__Text section__:
Donor Conundrum

The Washington Post headline was pure clickbait, but it got me: “At 18 years old, he donated a kidney. Now, he regrets it.”

A young man gave a kidney to a step-uncle and lamented it years later, once he learned that he could face a higher chance of end-stage renal disease because of his generosity. He worries about his health. He thinks more should be done to alert donors about the risks of their gift. He wishes he had that kidney back.

It got me thinking about that other kind of charity — the kind not of money, or time, but (literally) of self. As a rule, I suspect we think giving is great, but we usually want someone else to take one for the team.

White House statistics show that 95 percent of Americans think organ donation is the bee’s knees, but only 50 percent are willing to do it post-mortem.

Scouring the Internet for reasons why the ratio is so low, I mostly found a lot of indignant anecdotal evidence about how doctors might prioritize your organs over your life (untrue), or about how the donation system is broken, or about how you aren’t able to choose what kinds of shady people might get your parts. I also saw a few arguments about how overpopulation is such a problem that we should do what we can to avoid exacerbating it.

__Information__:
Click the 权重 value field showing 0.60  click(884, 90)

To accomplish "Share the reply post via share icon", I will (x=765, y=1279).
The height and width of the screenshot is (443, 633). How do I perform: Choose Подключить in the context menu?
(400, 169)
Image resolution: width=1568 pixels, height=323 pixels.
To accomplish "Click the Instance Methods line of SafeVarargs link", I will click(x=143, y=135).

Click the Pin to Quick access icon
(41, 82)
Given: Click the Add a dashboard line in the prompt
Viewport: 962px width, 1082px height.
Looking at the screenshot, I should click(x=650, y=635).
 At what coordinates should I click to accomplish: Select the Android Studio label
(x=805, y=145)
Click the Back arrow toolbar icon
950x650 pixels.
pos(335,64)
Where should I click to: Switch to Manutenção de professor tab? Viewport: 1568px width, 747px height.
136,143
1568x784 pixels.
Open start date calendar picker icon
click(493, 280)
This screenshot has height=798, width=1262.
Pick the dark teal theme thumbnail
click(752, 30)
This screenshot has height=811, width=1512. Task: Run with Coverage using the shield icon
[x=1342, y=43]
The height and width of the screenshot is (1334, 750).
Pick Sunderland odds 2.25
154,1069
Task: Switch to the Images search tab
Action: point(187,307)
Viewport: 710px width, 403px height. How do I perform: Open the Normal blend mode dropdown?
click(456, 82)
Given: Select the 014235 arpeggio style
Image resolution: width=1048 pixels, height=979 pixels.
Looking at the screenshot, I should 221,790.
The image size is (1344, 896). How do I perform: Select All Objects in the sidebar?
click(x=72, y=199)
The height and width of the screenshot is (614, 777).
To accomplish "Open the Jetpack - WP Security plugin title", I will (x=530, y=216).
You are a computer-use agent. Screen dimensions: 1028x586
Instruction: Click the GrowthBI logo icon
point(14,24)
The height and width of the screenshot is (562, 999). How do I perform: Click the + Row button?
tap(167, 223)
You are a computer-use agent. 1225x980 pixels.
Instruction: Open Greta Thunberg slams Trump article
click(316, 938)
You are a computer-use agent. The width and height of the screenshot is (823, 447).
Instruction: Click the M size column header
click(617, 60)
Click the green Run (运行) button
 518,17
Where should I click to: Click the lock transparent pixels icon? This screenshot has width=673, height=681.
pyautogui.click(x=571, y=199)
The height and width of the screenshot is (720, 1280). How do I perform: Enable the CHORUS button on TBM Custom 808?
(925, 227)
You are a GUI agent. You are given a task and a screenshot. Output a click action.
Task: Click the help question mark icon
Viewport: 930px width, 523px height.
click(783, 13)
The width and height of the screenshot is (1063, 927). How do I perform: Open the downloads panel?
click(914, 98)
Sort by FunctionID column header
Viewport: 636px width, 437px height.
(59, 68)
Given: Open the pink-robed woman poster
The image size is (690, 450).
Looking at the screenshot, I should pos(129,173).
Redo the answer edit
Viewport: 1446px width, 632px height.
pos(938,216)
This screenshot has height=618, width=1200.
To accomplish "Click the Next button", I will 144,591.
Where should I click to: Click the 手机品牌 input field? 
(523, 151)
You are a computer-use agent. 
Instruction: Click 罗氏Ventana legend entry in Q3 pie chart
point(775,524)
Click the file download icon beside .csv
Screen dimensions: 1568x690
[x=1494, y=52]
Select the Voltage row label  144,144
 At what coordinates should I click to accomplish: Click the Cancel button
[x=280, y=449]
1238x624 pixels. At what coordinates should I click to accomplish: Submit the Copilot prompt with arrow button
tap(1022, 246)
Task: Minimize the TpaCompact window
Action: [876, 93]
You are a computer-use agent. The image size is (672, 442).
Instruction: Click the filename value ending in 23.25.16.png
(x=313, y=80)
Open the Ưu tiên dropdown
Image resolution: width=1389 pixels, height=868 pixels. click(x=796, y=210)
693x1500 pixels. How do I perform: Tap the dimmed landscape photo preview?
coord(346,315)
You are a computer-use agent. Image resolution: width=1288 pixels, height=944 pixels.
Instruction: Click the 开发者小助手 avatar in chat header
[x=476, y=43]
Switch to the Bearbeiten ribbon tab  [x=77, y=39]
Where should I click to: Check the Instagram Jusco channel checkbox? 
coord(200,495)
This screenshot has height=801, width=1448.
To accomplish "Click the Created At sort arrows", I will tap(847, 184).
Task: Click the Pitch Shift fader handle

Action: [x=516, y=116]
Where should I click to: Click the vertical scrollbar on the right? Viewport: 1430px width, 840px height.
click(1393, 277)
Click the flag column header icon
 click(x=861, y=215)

__Problem statement__: In the organ donation text above the records, why does the young man who gave a kidney at 18 come to regret it? Answer in one to three sentences.

__Task result__: Years after donating, he learned that giving up the kidney could mean a higher chance of end-stage renal disease for him. He worries about his health and wishes he had the kidney back.